Please copy each line below that contains the string "Click".

*** Opening of Task inputs ***

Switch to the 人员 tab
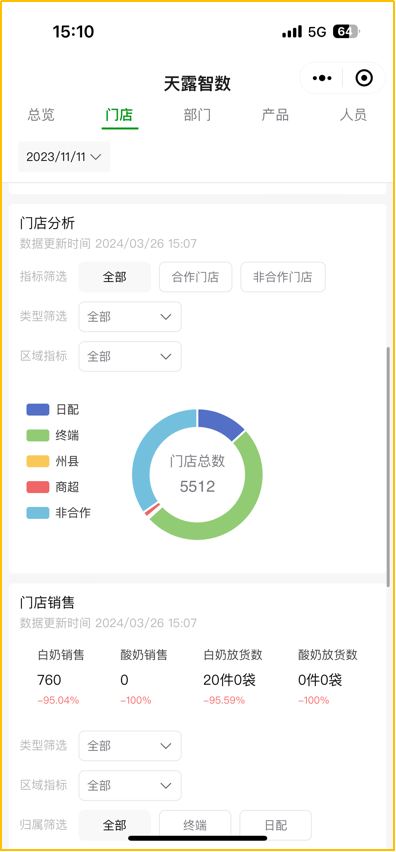The height and width of the screenshot is (852, 396). tap(353, 115)
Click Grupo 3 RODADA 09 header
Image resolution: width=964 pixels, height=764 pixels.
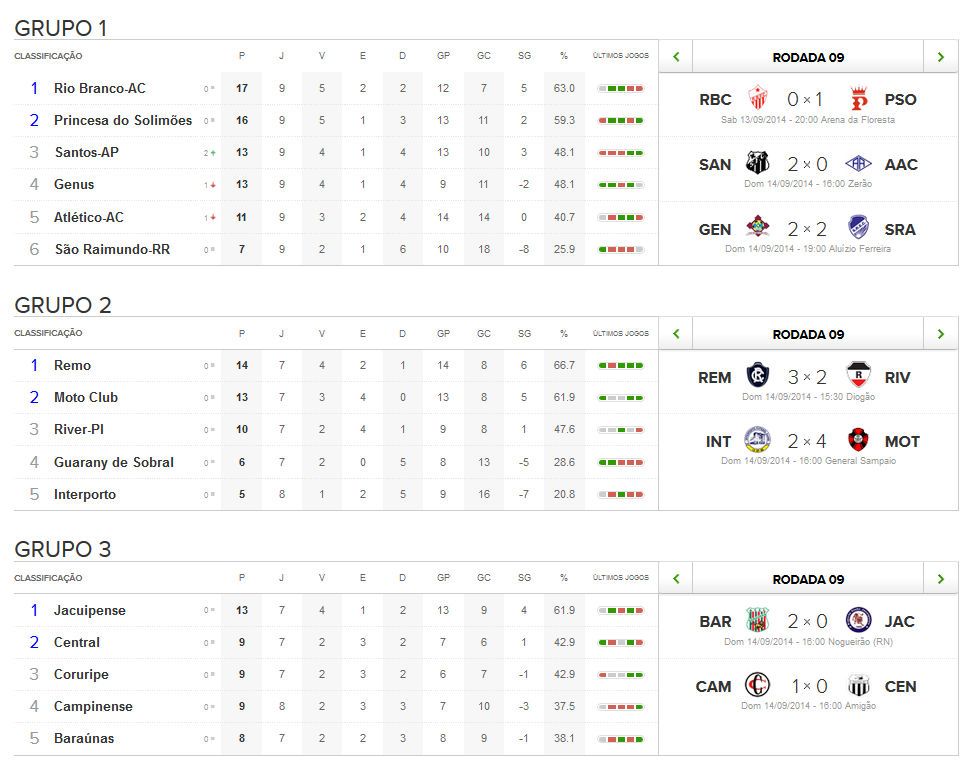(808, 579)
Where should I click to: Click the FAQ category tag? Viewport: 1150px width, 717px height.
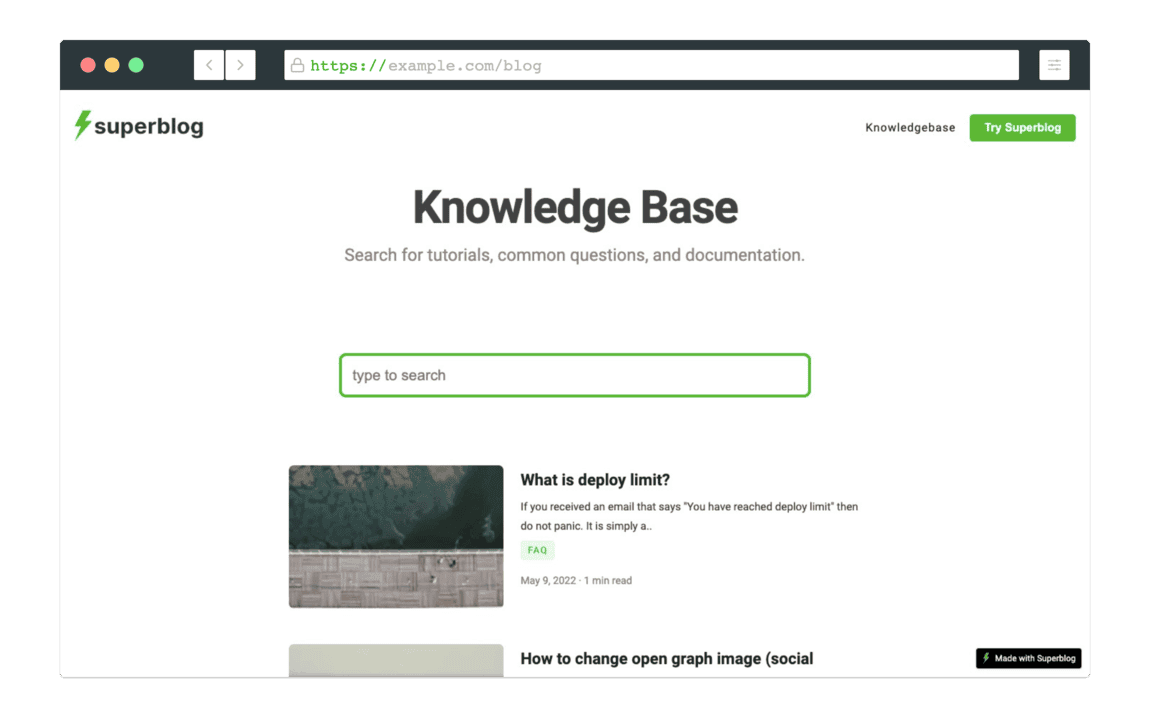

*** Close of Task inputs ***

> Solved problem
Click Grupo 3 RODADA 09 header
Where should I click to: Click the FAQ category tag? Viewport: 1150px width, 717px height.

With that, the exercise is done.